El 7 de octubre de 2019, un estudiante saltaba el molinete de la estación del metro Universidad de Chile. Detrás de él, llegarían más. Lo mismo ocurría luego en la estación Salvador y, en poco tiempo, distintos grupos repetían el acto en otros lugares. El eco fue en aumento y más personas se sumaron a la iniciativa de desobediencia civil. Era el inicio de una lucha multitudinaria que brotaría desde cada rincón del país y que daría comienzo así a una revuelta histórica. Mientras la prensa buscaba instalar la idea de que todo era por los treinta pesos de aumento del boleto, las verdaderas causas que gestaban el levantamiento iban quedando en evidencia. El pueblo chileno comenzaba a gritar contra la gran desigualdad económica, los altos costos de vida y la vigencia de una constitución planeada por Pinochet. En otras palabras, gritaba contra un sistema que no daba para más.

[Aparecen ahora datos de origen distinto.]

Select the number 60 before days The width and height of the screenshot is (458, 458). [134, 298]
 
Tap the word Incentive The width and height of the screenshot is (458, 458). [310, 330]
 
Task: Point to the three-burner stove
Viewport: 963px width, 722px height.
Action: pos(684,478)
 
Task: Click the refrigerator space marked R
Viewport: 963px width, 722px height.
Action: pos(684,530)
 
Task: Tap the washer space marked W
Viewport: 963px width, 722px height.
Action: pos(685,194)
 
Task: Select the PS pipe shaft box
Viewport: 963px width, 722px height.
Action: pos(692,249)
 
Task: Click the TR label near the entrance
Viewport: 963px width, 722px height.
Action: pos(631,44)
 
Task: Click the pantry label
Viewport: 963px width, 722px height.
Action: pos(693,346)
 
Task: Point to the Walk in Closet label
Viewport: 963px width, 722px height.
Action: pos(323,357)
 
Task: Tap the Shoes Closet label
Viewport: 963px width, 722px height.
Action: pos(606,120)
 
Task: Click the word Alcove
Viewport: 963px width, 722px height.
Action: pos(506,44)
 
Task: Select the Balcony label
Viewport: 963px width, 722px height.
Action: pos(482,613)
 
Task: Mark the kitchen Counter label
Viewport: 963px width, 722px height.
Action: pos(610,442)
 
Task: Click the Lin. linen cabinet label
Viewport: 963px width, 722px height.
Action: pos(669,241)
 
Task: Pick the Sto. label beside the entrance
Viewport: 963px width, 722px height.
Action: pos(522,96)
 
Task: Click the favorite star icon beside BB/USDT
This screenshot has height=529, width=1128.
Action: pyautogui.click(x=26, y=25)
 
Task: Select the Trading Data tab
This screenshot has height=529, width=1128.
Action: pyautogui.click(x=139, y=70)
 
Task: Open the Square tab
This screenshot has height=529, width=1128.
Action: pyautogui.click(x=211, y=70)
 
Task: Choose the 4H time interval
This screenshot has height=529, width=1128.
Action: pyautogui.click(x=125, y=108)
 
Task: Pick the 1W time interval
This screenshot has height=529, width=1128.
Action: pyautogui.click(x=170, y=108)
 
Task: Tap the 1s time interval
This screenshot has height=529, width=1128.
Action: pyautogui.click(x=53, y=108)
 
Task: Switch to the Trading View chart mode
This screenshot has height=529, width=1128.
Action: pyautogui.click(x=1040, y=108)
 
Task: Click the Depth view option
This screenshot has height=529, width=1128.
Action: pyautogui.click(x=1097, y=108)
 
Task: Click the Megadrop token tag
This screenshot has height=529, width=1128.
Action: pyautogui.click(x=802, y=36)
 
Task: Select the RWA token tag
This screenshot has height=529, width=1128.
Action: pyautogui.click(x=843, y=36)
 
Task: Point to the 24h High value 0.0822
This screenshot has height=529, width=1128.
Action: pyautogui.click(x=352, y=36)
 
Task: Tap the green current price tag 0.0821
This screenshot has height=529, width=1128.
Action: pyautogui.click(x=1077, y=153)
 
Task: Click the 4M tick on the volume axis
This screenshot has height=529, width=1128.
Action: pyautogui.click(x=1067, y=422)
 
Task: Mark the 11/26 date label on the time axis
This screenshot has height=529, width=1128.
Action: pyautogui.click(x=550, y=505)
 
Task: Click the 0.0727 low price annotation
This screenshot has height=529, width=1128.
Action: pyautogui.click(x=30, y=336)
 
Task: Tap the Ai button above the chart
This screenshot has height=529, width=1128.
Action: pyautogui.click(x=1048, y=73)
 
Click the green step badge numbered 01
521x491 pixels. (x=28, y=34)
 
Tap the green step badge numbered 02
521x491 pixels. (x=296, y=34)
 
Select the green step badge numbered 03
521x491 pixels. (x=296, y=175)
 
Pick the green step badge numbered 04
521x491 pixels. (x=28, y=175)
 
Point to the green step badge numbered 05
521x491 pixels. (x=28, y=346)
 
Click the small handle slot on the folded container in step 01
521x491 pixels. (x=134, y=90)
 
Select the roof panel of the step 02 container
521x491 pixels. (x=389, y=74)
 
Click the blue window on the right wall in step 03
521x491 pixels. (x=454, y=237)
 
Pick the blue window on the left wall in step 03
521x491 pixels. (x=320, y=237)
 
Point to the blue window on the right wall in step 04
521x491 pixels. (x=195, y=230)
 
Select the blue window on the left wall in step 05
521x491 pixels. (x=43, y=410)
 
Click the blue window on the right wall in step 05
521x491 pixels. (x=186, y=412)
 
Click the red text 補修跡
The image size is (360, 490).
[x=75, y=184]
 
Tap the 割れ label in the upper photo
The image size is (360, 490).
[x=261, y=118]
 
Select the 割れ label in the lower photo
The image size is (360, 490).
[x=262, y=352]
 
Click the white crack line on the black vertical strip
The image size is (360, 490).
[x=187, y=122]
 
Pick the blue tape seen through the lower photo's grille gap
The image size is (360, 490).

El 18 de octubre, el Estado envió al 90% de los carabineros en Santiago a proteger las estaciones. Al poco tiempo, al ver que continuaba la resistencia, decidió cerrar el servicio. Para la noche, ya se habían creado barricadas en distintas esquinas y el edificio de Enel ardía en llamas en medio de una multitud que iba en aumento. Lo que vendría luego serían meses de una insurrección sin precedentes desde los tiempos de la dictadura, donde, ante la demanda de renuncia del presidente, el Estado respondió con ametralladoras, tanques, detención de menores, persecución a periodistas y una violencia brutal. En las calles de Chile, se volvió a escuchar a las personas que eran detenidas gritar sus nombres al ser arrastradas ilegalmente hasta los patrulleros.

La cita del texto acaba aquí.